### Data listing
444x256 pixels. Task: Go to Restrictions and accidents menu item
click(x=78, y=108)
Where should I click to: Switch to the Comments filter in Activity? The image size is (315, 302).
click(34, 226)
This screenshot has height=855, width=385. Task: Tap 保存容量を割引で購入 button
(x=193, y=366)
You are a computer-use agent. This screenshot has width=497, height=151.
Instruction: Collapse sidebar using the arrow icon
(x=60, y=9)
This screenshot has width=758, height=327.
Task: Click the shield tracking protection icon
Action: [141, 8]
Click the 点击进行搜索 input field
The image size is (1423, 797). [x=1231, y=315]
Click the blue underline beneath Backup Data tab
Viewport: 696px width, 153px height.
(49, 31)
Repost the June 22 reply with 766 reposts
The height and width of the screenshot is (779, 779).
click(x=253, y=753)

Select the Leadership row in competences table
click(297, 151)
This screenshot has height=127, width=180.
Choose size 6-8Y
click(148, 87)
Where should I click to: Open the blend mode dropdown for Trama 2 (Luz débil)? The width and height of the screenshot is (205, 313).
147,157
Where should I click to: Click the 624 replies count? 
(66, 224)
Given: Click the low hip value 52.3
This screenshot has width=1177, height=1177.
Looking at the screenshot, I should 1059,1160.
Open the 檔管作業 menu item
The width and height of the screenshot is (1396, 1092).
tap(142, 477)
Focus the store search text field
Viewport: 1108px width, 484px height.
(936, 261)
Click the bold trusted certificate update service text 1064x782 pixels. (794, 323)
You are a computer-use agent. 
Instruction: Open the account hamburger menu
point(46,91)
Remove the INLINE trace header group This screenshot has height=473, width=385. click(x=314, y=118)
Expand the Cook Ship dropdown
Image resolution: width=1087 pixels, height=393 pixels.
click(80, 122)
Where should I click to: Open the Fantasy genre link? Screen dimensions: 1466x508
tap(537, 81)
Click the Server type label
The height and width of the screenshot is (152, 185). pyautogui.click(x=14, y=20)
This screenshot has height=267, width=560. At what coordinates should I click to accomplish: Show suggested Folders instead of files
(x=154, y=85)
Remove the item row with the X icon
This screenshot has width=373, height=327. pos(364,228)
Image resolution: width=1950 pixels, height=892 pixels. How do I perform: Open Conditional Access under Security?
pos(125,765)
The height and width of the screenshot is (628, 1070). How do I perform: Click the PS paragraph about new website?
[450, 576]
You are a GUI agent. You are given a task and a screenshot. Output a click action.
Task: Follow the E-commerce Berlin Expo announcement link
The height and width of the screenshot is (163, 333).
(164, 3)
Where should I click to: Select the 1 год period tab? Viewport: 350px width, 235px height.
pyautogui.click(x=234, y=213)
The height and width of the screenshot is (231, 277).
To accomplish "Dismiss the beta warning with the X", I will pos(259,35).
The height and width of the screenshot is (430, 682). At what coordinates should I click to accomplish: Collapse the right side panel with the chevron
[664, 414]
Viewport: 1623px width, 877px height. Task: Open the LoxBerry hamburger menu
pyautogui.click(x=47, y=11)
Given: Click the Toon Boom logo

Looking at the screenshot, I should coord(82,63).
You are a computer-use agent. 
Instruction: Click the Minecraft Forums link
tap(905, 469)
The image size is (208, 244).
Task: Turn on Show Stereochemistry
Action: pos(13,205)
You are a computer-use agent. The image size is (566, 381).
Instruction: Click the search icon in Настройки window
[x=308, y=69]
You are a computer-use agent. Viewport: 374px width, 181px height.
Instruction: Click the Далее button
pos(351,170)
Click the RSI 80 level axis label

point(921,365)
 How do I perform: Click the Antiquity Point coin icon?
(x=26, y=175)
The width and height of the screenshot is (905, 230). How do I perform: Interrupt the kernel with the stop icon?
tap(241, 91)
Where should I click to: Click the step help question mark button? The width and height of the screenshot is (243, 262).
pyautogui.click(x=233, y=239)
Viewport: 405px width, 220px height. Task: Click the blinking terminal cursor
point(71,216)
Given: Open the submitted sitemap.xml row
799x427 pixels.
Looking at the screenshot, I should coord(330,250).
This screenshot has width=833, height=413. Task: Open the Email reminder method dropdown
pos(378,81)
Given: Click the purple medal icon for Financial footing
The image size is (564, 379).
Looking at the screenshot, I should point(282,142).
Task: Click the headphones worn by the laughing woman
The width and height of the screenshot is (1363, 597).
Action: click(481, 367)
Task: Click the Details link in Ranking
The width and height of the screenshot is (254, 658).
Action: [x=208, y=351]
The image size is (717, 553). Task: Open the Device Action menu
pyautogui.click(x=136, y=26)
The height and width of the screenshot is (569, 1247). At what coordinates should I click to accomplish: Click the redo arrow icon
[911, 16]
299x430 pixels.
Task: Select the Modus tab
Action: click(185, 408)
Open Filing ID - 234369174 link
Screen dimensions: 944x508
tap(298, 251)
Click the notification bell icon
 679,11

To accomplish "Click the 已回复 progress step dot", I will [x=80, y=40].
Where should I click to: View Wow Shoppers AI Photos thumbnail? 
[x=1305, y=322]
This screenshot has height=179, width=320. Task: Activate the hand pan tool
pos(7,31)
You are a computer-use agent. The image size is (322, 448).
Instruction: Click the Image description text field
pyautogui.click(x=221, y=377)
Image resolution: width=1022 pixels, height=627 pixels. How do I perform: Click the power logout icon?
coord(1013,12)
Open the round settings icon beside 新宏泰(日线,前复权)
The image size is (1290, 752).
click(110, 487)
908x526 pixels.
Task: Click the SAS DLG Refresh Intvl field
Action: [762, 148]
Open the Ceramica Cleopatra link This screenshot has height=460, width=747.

### Work order
Retype all of the records above, word for word.

### The answer
444x256 pixels. Task: Go to Restrictions and accidents menu item
click(x=78, y=108)
Where should I click to: Switch to the Comments filter in Activity? The image size is (315, 302).
click(34, 226)
This screenshot has height=855, width=385. Task: Tap 保存容量を割引で購入 button
(x=193, y=366)
You are a computer-use agent. This screenshot has width=497, height=151.
Instruction: Collapse sidebar using the arrow icon
(x=60, y=9)
This screenshot has width=758, height=327.
Task: Click the shield tracking protection icon
Action: [141, 8]
Click the 点击进行搜索 input field
The image size is (1423, 797). [x=1231, y=315]
Click the blue underline beneath Backup Data tab
Viewport: 696px width, 153px height.
(49, 31)
Repost the June 22 reply with 766 reposts
The height and width of the screenshot is (779, 779).
click(x=253, y=753)

Select the Leadership row in competences table
click(297, 151)
This screenshot has height=127, width=180.
Choose size 6-8Y
click(148, 87)
Where should I click to: Open the blend mode dropdown for Trama 2 (Luz débil)? The width and height of the screenshot is (205, 313).
147,157
Where should I click to: Click the 624 replies count? 
(66, 224)
Given: Click the low hip value 52.3
This screenshot has width=1177, height=1177.
Looking at the screenshot, I should 1059,1160.
Open the 檔管作業 menu item
The width and height of the screenshot is (1396, 1092).
tap(142, 477)
Focus the store search text field
Viewport: 1108px width, 484px height.
(936, 261)
Click the bold trusted certificate update service text 1064x782 pixels. (794, 323)
You are a computer-use agent. 
Instruction: Open the account hamburger menu
point(46,91)
Remove the INLINE trace header group This screenshot has height=473, width=385. click(x=314, y=118)
Expand the Cook Ship dropdown
Image resolution: width=1087 pixels, height=393 pixels.
click(80, 122)
Where should I click to: Open the Fantasy genre link? Screen dimensions: 1466x508
tap(537, 81)
Click the Server type label
The height and width of the screenshot is (152, 185). pyautogui.click(x=14, y=20)
This screenshot has height=267, width=560. At what coordinates should I click to accomplish: Show suggested Folders instead of files
(x=154, y=85)
Remove the item row with the X icon
This screenshot has width=373, height=327. pos(364,228)
Image resolution: width=1950 pixels, height=892 pixels. How do I perform: Open Conditional Access under Security?
pos(125,765)
The height and width of the screenshot is (628, 1070). How do I perform: Click the PS paragraph about new website?
[450, 576]
You are a GUI agent. You are given a task and a screenshot. Output a click action.
Task: Follow the E-commerce Berlin Expo announcement link
The height and width of the screenshot is (163, 333).
(164, 3)
Where should I click to: Select the 1 год period tab? Viewport: 350px width, 235px height.
pyautogui.click(x=234, y=213)
The height and width of the screenshot is (231, 277).
To accomplish "Dismiss the beta warning with the X", I will pos(259,35).
The height and width of the screenshot is (430, 682). At what coordinates should I click to accomplish: Collapse the right side panel with the chevron
[664, 414]
Viewport: 1623px width, 877px height. Task: Open the LoxBerry hamburger menu
pyautogui.click(x=47, y=11)
Given: Click the Toon Boom logo

Looking at the screenshot, I should coord(82,63).
You are a computer-use agent. 
Instruction: Click the Minecraft Forums link
tap(905, 469)
The image size is (208, 244).
Task: Turn on Show Stereochemistry
Action: pos(13,205)
You are a computer-use agent. The image size is (566, 381).
Instruction: Click the search icon in Настройки window
[x=308, y=69]
You are a computer-use agent. Viewport: 374px width, 181px height.
Instruction: Click the Далее button
pos(351,170)
Click the RSI 80 level axis label

point(921,365)
 How do I perform: Click the Antiquity Point coin icon?
(x=26, y=175)
The width and height of the screenshot is (905, 230). How do I perform: Interrupt the kernel with the stop icon?
tap(241, 91)
Where should I click to: Click the step help question mark button? The width and height of the screenshot is (243, 262).
pyautogui.click(x=233, y=239)
Viewport: 405px width, 220px height. Task: Click the blinking terminal cursor
point(71,216)
Given: Open the submitted sitemap.xml row
799x427 pixels.
Looking at the screenshot, I should coord(330,250).
This screenshot has width=833, height=413. Task: Open the Email reminder method dropdown
pos(378,81)
Given: Click the purple medal icon for Financial footing
The image size is (564, 379).
Looking at the screenshot, I should point(282,142).
Task: Click the headphones worn by the laughing woman
The width and height of the screenshot is (1363, 597).
Action: click(481, 367)
Task: Click the Details link in Ranking
The width and height of the screenshot is (254, 658).
Action: [x=208, y=351]
The image size is (717, 553). Task: Open the Device Action menu
pyautogui.click(x=136, y=26)
The height and width of the screenshot is (569, 1247). At what coordinates should I click to accomplish: Click the redo arrow icon
[911, 16]
299x430 pixels.
Task: Select the Modus tab
Action: click(185, 408)
Open Filing ID - 234369174 link
Screen dimensions: 944x508
tap(298, 251)
Click the notification bell icon
 679,11

To accomplish "Click the 已回复 progress step dot", I will [x=80, y=40].
Where should I click to: View Wow Shoppers AI Photos thumbnail? 
[x=1305, y=322]
This screenshot has height=179, width=320. Task: Activate the hand pan tool
pos(7,31)
You are a computer-use agent. The image size is (322, 448).
Instruction: Click the Image description text field
pyautogui.click(x=221, y=377)
Image resolution: width=1022 pixels, height=627 pixels. How do I perform: Click the power logout icon?
coord(1013,12)
Open the round settings icon beside 新宏泰(日线,前复权)
The image size is (1290, 752).
click(110, 487)
908x526 pixels.
Task: Click the SAS DLG Refresh Intvl field
Action: [762, 148]
Open the Ceramica Cleopatra link This screenshot has height=460, width=747.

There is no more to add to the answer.